Segment Start: Records provided

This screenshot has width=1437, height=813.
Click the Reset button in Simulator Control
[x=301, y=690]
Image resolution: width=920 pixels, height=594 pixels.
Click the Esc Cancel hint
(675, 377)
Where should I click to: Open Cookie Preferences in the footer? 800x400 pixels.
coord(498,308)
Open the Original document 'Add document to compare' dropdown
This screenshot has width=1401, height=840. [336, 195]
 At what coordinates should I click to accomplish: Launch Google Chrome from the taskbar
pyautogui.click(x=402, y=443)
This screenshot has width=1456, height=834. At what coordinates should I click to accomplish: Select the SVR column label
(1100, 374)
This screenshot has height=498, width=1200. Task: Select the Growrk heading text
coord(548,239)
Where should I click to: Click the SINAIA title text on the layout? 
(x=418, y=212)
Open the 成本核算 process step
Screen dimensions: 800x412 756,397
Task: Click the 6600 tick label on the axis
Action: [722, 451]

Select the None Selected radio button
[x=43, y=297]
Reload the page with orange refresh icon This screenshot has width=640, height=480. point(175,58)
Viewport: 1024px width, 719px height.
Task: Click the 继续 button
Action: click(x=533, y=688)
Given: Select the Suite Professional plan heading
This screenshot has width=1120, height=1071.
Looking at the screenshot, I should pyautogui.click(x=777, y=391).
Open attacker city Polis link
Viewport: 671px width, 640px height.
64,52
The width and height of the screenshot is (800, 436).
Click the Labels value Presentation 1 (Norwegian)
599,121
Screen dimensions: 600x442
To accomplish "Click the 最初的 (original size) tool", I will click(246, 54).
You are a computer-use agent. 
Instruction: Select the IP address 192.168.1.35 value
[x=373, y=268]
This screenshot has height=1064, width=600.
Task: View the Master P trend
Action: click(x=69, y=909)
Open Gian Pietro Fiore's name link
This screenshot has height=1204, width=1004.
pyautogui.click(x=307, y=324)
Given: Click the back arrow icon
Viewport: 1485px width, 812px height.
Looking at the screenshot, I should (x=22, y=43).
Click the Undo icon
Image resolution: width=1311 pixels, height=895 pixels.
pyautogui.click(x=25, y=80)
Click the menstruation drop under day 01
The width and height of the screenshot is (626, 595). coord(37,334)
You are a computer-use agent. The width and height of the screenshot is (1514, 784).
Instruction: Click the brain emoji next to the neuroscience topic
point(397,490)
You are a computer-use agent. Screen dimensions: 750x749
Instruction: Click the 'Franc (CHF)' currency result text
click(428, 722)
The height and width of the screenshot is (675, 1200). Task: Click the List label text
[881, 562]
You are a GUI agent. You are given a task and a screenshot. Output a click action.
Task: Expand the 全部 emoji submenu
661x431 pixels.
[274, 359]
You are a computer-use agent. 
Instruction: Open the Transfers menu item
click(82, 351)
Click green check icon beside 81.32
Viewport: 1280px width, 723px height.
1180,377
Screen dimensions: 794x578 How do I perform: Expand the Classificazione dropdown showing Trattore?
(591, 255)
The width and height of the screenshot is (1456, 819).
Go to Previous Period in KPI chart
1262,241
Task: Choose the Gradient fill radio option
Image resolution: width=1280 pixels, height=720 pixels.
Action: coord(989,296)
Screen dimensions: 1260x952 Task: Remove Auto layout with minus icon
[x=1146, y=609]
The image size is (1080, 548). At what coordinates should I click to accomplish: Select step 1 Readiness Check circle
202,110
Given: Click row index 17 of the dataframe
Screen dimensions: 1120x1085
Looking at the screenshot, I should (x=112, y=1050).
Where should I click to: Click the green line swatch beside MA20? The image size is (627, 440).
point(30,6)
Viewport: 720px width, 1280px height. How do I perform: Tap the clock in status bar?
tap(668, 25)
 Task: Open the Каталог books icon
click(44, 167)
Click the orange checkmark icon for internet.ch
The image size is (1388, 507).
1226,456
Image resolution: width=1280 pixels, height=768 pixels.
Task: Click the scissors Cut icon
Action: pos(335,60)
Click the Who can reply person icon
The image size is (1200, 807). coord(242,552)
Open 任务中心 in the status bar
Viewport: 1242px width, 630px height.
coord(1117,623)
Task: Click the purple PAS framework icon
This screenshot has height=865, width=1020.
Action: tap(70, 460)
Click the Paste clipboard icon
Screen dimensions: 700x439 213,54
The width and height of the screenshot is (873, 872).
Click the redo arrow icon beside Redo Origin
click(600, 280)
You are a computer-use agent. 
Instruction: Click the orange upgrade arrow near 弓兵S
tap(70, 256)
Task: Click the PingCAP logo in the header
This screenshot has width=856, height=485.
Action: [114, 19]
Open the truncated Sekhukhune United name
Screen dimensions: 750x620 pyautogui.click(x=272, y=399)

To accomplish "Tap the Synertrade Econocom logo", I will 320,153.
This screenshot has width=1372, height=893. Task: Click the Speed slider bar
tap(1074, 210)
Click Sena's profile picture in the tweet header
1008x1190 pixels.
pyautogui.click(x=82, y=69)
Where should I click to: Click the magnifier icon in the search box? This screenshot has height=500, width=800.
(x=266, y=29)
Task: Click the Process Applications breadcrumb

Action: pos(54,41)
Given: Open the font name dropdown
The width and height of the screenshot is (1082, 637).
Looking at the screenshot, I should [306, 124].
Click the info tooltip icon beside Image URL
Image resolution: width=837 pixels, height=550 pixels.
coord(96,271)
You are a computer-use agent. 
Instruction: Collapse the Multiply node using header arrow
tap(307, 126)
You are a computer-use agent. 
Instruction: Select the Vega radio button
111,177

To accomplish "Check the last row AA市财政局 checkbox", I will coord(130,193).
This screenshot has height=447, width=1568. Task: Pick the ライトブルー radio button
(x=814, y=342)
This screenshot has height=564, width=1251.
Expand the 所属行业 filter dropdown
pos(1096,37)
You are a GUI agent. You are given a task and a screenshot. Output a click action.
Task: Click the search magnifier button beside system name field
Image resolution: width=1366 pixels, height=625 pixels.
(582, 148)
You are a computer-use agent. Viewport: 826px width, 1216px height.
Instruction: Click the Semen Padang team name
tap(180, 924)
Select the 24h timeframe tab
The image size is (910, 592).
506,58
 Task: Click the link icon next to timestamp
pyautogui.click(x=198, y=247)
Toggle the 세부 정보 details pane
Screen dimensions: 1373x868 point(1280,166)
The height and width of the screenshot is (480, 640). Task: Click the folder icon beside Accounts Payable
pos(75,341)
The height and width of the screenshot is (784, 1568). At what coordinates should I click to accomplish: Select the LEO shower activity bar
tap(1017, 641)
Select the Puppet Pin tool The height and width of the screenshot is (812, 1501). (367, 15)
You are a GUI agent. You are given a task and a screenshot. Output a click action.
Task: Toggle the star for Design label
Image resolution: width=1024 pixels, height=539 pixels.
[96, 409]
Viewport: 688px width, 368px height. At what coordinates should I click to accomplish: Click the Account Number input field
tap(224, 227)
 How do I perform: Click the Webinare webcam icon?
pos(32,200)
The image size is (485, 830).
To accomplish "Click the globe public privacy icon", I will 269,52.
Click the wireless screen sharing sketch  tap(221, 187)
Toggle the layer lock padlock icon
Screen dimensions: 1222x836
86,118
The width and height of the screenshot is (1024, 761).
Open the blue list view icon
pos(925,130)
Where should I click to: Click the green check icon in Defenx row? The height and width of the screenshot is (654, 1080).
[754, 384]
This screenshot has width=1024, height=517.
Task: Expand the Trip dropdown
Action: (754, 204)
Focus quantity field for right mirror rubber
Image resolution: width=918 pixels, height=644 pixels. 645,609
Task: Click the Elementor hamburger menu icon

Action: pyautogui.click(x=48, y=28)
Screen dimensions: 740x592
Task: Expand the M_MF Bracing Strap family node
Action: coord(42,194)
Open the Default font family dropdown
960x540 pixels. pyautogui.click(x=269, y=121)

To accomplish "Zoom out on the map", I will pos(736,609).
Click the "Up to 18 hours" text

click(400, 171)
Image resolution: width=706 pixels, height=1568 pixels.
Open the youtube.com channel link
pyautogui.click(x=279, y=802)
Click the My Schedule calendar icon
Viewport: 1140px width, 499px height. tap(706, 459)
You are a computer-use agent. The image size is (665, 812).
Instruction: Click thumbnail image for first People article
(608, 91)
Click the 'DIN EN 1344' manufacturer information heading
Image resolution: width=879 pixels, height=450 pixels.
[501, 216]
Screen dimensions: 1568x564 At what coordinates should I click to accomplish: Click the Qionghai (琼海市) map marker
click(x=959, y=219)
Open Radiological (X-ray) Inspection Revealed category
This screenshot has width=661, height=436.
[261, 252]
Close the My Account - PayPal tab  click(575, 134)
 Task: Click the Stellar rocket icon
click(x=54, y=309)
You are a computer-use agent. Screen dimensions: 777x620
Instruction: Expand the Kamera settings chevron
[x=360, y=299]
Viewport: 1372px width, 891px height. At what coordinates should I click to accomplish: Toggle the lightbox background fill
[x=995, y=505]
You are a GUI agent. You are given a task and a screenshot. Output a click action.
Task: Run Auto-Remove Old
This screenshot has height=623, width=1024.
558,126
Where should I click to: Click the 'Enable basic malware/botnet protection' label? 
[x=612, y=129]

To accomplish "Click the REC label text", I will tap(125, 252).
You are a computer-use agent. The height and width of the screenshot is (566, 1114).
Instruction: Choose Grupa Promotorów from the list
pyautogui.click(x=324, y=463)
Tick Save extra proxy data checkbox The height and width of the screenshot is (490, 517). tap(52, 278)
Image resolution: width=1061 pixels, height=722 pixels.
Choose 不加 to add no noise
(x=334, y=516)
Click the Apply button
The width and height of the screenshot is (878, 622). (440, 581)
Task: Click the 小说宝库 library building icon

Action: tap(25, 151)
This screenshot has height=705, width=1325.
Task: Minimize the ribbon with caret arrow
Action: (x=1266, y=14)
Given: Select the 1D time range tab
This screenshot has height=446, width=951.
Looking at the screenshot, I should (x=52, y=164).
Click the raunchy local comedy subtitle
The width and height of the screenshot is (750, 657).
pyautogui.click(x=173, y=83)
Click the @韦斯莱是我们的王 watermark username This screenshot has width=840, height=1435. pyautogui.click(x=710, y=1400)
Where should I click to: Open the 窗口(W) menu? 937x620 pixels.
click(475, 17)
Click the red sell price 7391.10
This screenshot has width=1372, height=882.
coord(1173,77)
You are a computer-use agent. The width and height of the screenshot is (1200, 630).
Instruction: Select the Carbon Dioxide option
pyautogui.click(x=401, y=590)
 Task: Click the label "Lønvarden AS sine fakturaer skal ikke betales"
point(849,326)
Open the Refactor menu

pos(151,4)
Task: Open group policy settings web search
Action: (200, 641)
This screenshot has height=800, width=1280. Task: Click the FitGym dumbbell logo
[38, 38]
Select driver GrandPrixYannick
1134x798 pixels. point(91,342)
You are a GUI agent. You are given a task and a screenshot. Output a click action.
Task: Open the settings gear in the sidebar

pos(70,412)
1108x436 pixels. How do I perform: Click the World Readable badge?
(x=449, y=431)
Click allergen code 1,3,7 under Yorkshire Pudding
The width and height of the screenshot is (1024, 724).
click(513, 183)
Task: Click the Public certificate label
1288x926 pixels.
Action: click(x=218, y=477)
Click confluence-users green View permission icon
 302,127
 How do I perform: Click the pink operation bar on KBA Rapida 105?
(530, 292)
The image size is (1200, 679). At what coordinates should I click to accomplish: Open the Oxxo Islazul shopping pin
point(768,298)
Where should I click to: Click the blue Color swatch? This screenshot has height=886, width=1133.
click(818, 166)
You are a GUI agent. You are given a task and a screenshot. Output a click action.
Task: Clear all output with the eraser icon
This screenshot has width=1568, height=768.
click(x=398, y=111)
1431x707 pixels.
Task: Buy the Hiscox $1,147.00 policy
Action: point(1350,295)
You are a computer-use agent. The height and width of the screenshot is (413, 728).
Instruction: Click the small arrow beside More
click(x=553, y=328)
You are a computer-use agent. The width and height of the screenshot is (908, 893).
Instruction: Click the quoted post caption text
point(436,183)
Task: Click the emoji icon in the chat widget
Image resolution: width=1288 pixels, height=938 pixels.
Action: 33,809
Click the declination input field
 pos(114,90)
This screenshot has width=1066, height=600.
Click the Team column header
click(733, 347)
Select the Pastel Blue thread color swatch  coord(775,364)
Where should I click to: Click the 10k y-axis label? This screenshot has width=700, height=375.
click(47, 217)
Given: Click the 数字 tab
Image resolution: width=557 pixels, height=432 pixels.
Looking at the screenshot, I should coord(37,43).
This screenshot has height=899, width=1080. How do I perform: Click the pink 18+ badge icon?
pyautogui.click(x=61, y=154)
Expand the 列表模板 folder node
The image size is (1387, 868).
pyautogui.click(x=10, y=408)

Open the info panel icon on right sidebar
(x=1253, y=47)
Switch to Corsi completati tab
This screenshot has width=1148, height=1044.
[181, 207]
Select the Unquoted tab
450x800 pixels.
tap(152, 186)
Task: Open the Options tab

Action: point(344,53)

Segment End: Records provided

Task instructions: Write out, from the lines above, only those from the line with "Instruction: Click the quoted" to the line with "Expand the 列表模板 folder node", exactly as given, including the first and the last.

Result of the task:
Instruction: Click the quoted post caption text
point(436,183)
Task: Click the emoji icon in the chat widget
Image resolution: width=1288 pixels, height=938 pixels.
Action: 33,809
Click the declination input field
 pos(114,90)
This screenshot has width=1066, height=600.
Click the Team column header
click(733, 347)
Select the Pastel Blue thread color swatch  coord(775,364)
Where should I click to: Click the 10k y-axis label? This screenshot has width=700, height=375.
click(47, 217)
Given: Click the 数字 tab
Image resolution: width=557 pixels, height=432 pixels.
Looking at the screenshot, I should coord(37,43).
This screenshot has height=899, width=1080. How do I perform: Click the pink 18+ badge icon?
pyautogui.click(x=61, y=154)
Expand the 列表模板 folder node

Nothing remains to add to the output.